Back to news article list

“Tag A Giant” Bluefin Projectff

19 January 2004 United States

“Duke Marine Lab would like to establish a permanent large ocean fish tagging program”, said lab director Mike Orbach. “It will take money, but it is a goal,” he said.

Duke Marine Lab is the East Coast base for Tag a Giant, a tuna research program headquartered at Stanford University's Tuna Research Conservation Center.

Program director Barbara Block has obtained funding to bring a team of scientists to Duke every year to work with North Carolina's charter boat fleet to tag bluefin tuna.

“They've got a 95 percent return rate from this tagging,” Orbach said. “Scientists tracked one tuna that was tagged in North Carolina on a two-year migration that spanned from Flemish Cap near Iceland to the Canary Islands in the Mediterranean”, he said. “Because the tags measure body temperature, water temperature, water depth and light sensitivity, scientists can track a tuna is and know when it dives and eats”, Orbach said.

“When charter boat fishermen find they have a bluefin tuna weighing more than 400 pounds on the line, they call Duke, which sends a specially equipped boat with veterinarians on board who can surgically implant the electronic tag.
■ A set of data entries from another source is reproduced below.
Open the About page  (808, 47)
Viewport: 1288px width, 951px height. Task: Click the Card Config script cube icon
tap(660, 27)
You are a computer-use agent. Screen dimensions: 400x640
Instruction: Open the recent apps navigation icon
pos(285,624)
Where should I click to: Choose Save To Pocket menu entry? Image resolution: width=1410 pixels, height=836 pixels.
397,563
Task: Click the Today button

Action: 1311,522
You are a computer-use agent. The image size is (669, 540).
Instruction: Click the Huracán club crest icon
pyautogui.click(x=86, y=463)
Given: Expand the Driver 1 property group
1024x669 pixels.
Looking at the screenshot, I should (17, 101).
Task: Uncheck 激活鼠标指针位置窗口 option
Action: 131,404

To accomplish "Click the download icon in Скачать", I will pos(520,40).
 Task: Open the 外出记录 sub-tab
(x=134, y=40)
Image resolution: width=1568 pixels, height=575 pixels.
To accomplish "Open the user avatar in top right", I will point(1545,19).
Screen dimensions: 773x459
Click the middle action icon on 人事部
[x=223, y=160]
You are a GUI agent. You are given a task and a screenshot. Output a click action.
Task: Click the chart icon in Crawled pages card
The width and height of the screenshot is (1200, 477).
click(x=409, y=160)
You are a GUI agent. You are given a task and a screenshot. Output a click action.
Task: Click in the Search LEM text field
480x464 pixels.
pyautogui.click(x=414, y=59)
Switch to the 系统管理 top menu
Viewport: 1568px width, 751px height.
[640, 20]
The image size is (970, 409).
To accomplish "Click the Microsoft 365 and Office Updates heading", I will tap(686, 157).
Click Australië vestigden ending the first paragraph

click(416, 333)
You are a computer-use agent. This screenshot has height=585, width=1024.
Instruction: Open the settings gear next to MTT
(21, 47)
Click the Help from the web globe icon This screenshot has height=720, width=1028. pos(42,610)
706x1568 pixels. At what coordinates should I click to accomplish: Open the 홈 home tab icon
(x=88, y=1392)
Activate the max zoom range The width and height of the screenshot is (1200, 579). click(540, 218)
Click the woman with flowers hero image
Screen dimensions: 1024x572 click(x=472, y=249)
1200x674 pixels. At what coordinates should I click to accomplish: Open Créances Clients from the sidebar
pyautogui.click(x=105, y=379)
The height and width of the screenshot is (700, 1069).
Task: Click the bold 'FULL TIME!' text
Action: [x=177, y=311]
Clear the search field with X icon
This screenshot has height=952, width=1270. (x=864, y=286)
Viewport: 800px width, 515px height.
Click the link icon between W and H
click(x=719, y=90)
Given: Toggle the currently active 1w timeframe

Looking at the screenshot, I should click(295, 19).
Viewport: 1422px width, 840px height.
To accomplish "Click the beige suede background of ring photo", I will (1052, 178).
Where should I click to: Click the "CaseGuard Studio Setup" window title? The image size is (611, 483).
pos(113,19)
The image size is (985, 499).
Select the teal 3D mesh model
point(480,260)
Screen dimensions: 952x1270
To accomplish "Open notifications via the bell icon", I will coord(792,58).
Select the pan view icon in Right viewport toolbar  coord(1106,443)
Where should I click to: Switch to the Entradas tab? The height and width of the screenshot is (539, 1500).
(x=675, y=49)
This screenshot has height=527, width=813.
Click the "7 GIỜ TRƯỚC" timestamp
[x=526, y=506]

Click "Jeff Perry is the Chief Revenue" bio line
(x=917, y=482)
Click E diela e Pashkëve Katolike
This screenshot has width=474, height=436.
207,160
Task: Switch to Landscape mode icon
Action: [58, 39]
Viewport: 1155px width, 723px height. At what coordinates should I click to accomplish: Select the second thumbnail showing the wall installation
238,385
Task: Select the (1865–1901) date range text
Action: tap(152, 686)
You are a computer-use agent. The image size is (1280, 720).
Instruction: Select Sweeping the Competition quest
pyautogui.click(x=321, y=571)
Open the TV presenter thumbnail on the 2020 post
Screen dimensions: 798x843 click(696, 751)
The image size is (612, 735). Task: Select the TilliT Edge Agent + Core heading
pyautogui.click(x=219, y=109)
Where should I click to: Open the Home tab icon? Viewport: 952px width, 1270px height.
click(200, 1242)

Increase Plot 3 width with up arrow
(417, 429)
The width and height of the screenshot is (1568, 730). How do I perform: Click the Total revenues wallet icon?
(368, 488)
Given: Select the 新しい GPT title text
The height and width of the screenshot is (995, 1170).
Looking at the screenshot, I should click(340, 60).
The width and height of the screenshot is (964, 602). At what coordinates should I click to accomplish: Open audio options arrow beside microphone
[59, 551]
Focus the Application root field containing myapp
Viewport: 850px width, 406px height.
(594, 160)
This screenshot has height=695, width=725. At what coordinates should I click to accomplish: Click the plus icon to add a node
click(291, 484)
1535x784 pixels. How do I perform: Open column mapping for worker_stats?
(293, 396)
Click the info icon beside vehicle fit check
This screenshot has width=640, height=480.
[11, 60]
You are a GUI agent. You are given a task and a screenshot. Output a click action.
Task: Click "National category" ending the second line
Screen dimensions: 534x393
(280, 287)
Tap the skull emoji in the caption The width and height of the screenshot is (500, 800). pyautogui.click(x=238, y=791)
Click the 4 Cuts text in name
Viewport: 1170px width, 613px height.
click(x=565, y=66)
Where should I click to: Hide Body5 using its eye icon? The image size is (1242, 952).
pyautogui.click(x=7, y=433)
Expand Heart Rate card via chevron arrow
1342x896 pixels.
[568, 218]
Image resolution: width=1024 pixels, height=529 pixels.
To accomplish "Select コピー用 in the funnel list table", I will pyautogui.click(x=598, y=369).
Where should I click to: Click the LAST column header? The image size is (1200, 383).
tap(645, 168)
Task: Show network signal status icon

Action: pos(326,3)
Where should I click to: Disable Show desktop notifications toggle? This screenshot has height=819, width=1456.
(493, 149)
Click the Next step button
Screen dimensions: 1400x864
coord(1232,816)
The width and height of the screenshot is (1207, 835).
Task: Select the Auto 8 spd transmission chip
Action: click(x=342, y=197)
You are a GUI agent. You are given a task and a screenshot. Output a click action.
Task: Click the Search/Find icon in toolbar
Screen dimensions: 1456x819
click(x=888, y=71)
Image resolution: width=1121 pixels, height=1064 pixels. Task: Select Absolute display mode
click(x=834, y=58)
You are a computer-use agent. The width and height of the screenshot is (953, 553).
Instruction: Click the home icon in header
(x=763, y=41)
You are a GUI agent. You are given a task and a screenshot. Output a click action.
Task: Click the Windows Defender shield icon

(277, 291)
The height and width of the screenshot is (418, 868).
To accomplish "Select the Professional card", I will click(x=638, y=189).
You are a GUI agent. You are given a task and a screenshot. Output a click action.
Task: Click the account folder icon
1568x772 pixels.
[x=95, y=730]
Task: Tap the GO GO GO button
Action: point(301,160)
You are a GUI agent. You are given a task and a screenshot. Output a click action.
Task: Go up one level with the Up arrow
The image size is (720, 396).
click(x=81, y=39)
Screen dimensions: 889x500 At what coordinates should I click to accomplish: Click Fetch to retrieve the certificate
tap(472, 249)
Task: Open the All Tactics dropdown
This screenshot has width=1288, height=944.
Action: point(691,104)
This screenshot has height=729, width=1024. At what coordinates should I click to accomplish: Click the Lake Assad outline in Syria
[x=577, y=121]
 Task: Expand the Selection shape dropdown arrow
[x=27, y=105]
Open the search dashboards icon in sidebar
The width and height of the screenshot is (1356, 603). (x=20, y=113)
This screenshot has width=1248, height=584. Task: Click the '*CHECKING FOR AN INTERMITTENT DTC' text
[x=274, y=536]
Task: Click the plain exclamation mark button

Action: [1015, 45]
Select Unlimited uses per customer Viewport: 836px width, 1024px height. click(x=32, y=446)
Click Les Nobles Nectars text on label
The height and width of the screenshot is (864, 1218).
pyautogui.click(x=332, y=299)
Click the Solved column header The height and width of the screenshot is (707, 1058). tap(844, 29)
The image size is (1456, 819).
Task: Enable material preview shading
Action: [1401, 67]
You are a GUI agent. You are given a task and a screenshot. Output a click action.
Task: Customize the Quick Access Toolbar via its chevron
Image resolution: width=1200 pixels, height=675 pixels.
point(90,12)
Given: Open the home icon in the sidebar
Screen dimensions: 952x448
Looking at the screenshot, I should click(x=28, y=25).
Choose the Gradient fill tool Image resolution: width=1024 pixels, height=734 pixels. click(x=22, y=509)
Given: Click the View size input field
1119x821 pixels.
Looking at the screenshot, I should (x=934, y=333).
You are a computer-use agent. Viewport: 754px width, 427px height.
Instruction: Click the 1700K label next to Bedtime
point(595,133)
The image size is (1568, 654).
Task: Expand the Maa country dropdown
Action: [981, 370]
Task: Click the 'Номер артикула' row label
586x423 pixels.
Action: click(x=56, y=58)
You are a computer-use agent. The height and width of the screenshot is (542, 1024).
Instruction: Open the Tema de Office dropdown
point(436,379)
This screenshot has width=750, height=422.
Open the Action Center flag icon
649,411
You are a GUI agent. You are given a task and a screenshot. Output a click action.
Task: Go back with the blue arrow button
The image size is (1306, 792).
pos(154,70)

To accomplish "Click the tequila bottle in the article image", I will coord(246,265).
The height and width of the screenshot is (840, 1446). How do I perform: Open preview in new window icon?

The process is called a ‘handoff’. The fishermen literally hand the fishing line over to the Duke boat and let the scientist take over”, informed Orbach.

”Duke has plans to break ground this spring on a new environmentally friendly building that could house Tag A Giant, along with other similar tracking and research programs”,  Orbach said.

”With expensive tags and a full compliment of scientists and veterinarians, it would probably take $1 million a year to run Tag A Giant full-time”, Orbach said.